At the end of last week, I had the pure honor and privilege of volunteering for the Reel Recovery retreat in Onalaska, WI. Greg introduced me to the opportunity, otherwise, I would have never heard of the organization.
The organization’s web site can do a better job than I can of describing their vision and goals, but to paraphrase, they’re about supporting men with cancer (at least in part) through fly-fishing.
Despite the occasion for frustration as you deal with tangled line or a lost fish, I’ve found fly fishing to be one of the most relaxing activities imaginable. Maybe “relaxing” isn’t quite the right word… Perhaps “focused” is better. When I fly fish, I become so focused on that task and in that moment, that I forget all else around me. I imagine it’s something like a really deep meditative state.
When I’ve had challenges in my life, I’ve found that fly fishing has been a way to escape from it all, even if just for a bit. I didn’t know exactly what to expect when I volunteered to be a “buddy,” but I was hoping that maybe I could offer this escape for one of the men.
I started this post about 10 times and couldn’t find the right way to articulate what the event meant to me. I’ll give more of a “cast-by-cast” account later, but here are a few high-level thoughts.
At one point, one of the “Buddies” (volunteers) voiced his frustration about all the attention given to supporting cancer initiatives focused on women, when men need just as much support. “I wonder how people would feel if I showed up with shirt with pair of balls on it?” he joked.
That’s one cool thing about the event. It’s a chance for men, who are more apt to internalize their struggles, to really share with other men. As much as the organization has to do with fishing, it’s main goal is really to give men an outlet to deal with the emotional battles of dealing with cancer.
Throughout the 2 days, I met some great men. Each man was different in how he dealt with the disease, what he cared to share with me, and what he wanted to get out of the time there.
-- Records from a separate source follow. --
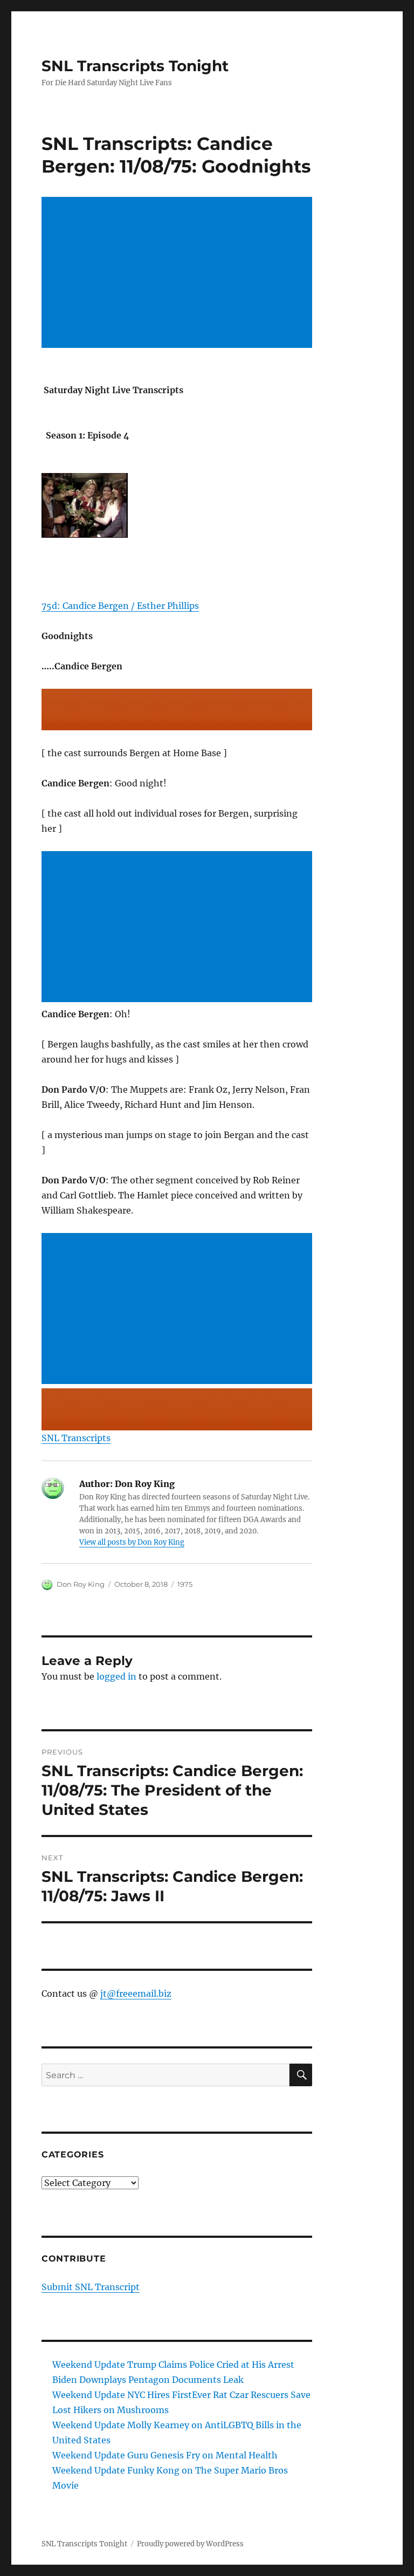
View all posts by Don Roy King (131, 1542)
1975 (184, 1584)
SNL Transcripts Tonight (135, 66)
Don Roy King (81, 1584)
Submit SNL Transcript (91, 2287)
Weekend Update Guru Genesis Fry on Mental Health (165, 2455)
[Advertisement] (179, 273)
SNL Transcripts (76, 1438)
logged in (116, 1676)
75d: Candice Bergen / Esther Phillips (120, 605)
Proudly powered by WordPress (190, 2543)
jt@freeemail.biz (135, 1993)
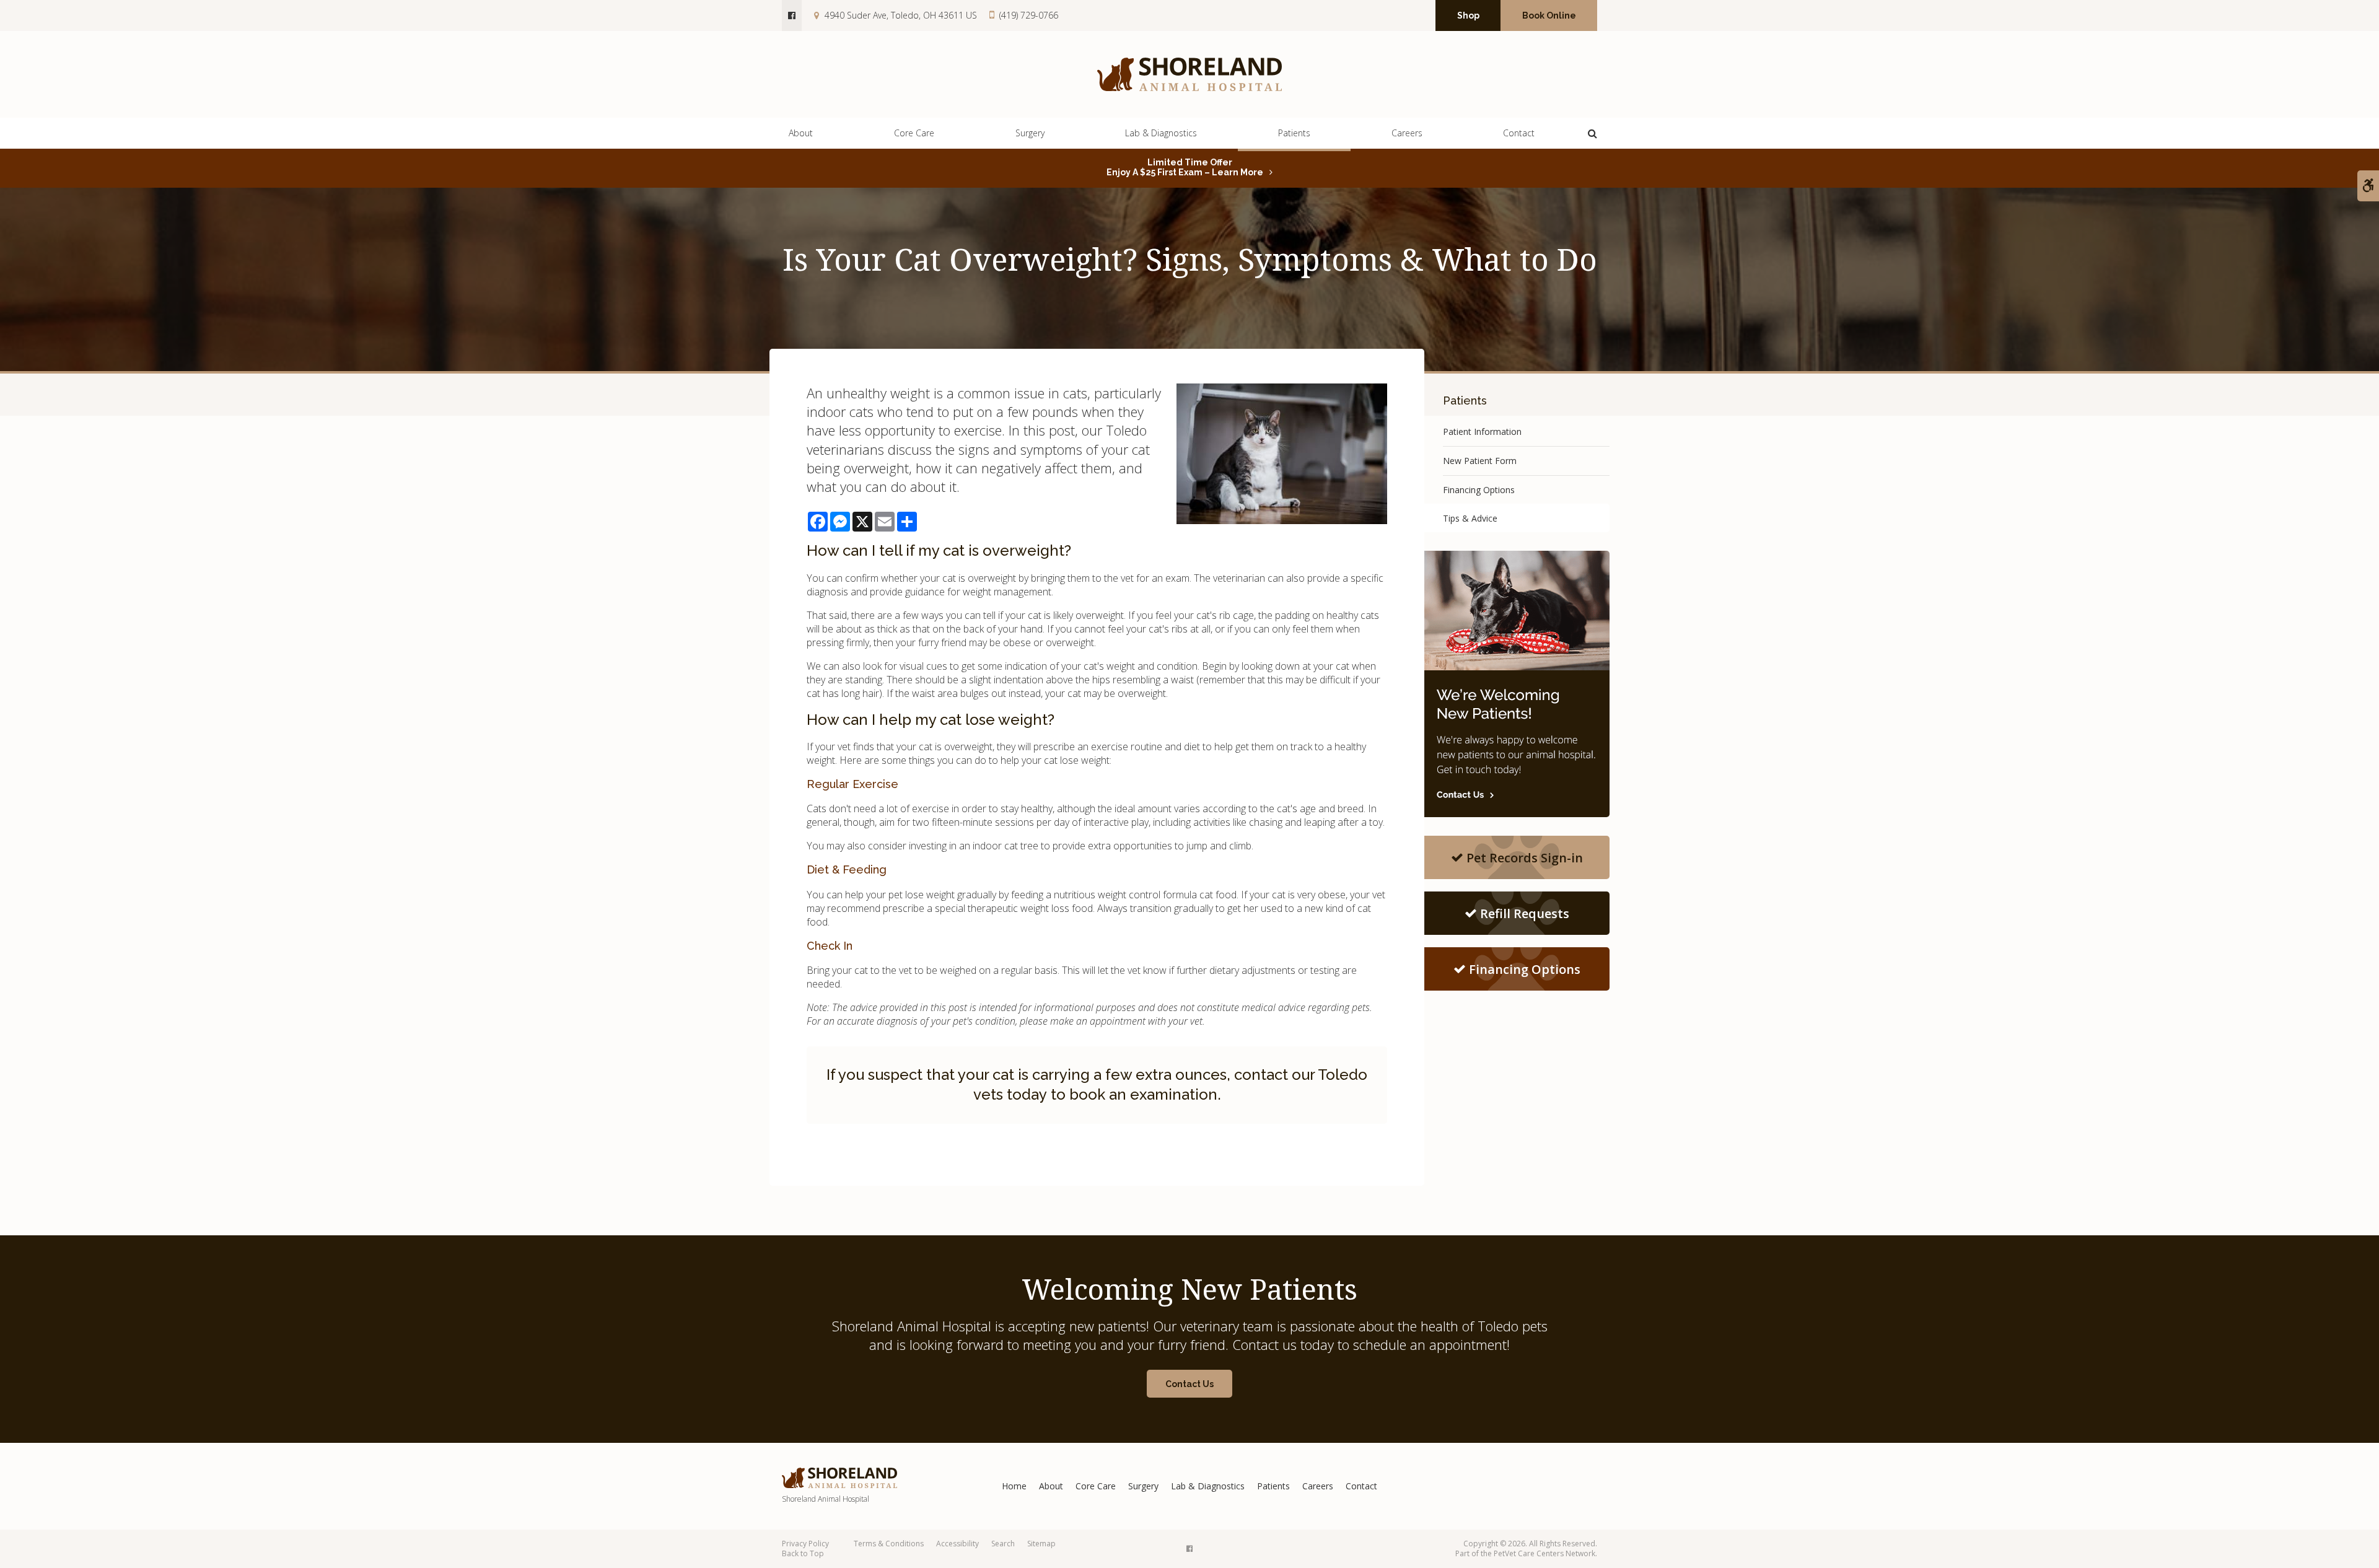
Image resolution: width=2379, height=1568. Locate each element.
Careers (1406, 133)
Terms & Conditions (889, 1543)
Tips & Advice (1470, 518)
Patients (1294, 133)
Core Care (914, 133)
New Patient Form (1480, 460)
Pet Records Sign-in (1524, 857)
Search (1003, 1543)
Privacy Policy (805, 1543)
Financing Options (1479, 490)
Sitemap (1041, 1543)
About (801, 133)
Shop (1468, 15)
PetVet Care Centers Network (1544, 1553)
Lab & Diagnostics (1161, 133)
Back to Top (803, 1553)
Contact (1519, 133)
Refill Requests (1524, 913)
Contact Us (1189, 1384)
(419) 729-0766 (1028, 15)
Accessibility (957, 1543)
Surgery (1030, 133)
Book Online (1549, 15)
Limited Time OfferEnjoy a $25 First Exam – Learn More (1184, 167)
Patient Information (1482, 431)
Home (1014, 1486)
But each man was courageous and appreciative of the event.
I’m not always the most elegant at dealing with sensitive topics – especially with strangers. But Reel Recovery seemed like the perfect opportunity to try and give something of myself to help these guys who are dealing with some pretty tough stuff.
As I tried to impart my knowledge of fly fishing (not always doing the best job, I might add) I saw on the faces of these men the same things I felt while I learned how to fly fish. It was a mix of confusion, frustration, excitement, and joy. What I didn’t see was “guys with cancer learning how to fly fish.” I just saw “guys learning how to fly fish.”
The most powerful part of the retreat was the closing ceremonies. We all shared what we would take away from the retreat. I think everyone took away a very positive experience, whether they caught a bunch of fish, or none. Some took away friendships, some took away hope, and hopefully some took away a couple of fish stories to share with their friends and family.